Questions on the material -
[1] From the ergonomics article, list everyone who could serve as the third party that photographs or videotapes a home worker.
[2] Check each statement against the ergonomics article and answer yes or no, quoting the words that decide it.
(a) The ergonomics article says group sessions are not acceptable.
(b) The ergonomics article says one ergonomic solution will not fit everyone.
(c) Ms. Simonian spoke at a Risk & Insurance Management Society Inc. conference.

Source text -

******************************

By walking around the worksite, employers can more readily assess what workstation problems or work habits may be causing repetitive stress injuries, including carpal tunnel syndrome.
It is important to understand that "only some of the people are going to be doing the wrong thing," she said, noting that one ergonomic solution will not fit everyone. "It depends on the individual."
Ms. Simonian gave advice to risk managers on more effective approaches to ergonomics during a session at the Risk & Insurance Management Society Inc. conference last week.
Employers also can educate and train a few people about the risk factors and loss prevention involved with repetitive stress injuries.
Those "self-directed work teams" in turn can educate and train fellow employees in their work areas, she said.
While group sessions are OK, "lasting impact comes with one-on-one training," she said.
Employees with repetitive stress injuries who work at home present a different ergonomics challenge to employers.
If you can't see the person's workstation or work habits, "you can't solve the problem," Ms. Simonian said.
Therefore, "you must be creative."
Ms. Simonian suggests having a third party take several pictures or a video of the person while working at his or her home workstation.
The third party can be a spouse, a friend of the worker or a representative of the company's insurer, if it has a local office nearby, she noted.

******************************

(Stored records)

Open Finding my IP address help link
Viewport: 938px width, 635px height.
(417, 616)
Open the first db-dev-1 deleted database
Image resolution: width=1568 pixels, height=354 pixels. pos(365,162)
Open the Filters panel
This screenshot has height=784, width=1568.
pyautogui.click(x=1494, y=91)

******************************

Answers per task -
[1]
- A spouse
- A friend of the worker
- A representative of the company's insurer, if it has a local office nearby

[2]
(a) No: "While group sessions are OK, "lasting impact comes with one-on-one training," she said."
(b) Yes: "noting that one ergonomic solution will not fit everyone."
(c) Yes: "Ms. Simonian gave advice to risk managers on more effective approaches to ergonomics during a session at the Risk & Insurance Management Society Inc. conference last week."